=== EXTRACT ===
--

One particular topic that Chris Hedges discusses that compels people to fight is the title of his sixth chapter, “The Cause,” of which I would like to discuss in detail and to which we can find a business comparison.


War finds its meaning in death. The cause is built on the backs of victims, portrayed always as innocent. Indeed, most conflicts are ignited with martyrs, whether real or created. The death of an innocent, one who is perceived as emblematic of the nation or the group under attack, becomes the initial rallying point for war. These dead become the standard-bearers of the cause and all causes feed off a steady supply of corpses. (pg 144)


Single events that shake a group or people to action are powerful tools that can be leveraged, either intentionally or accidentally, to conflict. Rarely, if at all, does the event occur in a vacuum. The initiating event; an attack, a massacre, some form of violation, or a random criminal act is viewed as premeditated. The victim sees it as just another event in a series of transgressions. For the one initiating the event; the aggressor, it may be viewed as unintentional, accidental, or even revenge for a previous violation brought upon them.


As a chronological example, here are some of the events that Americans have used to rally themselves to fight.

--

=== RAW RECORDS ===
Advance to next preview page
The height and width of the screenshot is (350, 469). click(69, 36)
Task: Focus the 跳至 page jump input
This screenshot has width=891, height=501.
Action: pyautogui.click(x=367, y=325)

--

=== PROBLEM STATEMENT ===
Continue the commentary on Chris Hedges's chapter "The Cause" from its last sentence.

=== ANSWER TO THE TASK ===
  • Boston Massacre and military occupation (Revolutionary War)
  • Mediterranean pirate attacks on American traders (Barbary Wars)
  • Impressment of American sailors and other treaty violations (War of 1812)
  • Frontier conflicts with native tribes (American Frontier Wars)
  • Mexican attack on the Alamo (Mexican-American War)
  • Fort Sumter, succession, slavery vs federal favoritism (American Civil War)
  • Sinking of the USS Maine (Spanish-American War)
  • Sinking of the Lusitania and the Zimmerman Telegram (World War I)
  • Attack on Pearl Harbor (World War II)
  • The Spread of Communism (Korean War and Vietnam War)
  • Iraq’s Invasion of Kuwait (Persian Gulf War)
  • Terror attacks of 9/11 (Global War on Terror)


Some of these events are directly tied to a decision to fight. Some are but one event out of many that led to a decision to go to war. Some are accidental and some are incidental to a greater conflict. But none of these events are isolated; divorced from greater events and geopolitics of the world. They all have their causes that we can evaluate in hindsight, but at the time was a great motivator to action. Similarly, for other nations and groups of people throughout history, they will have their events that compel them to action. This isn’t to say that any of these events should or shouldn’t elicit a response that puts people on a war footing, only that they occurred, were perceived as an attack, and were severe enough to rile up the people to fight.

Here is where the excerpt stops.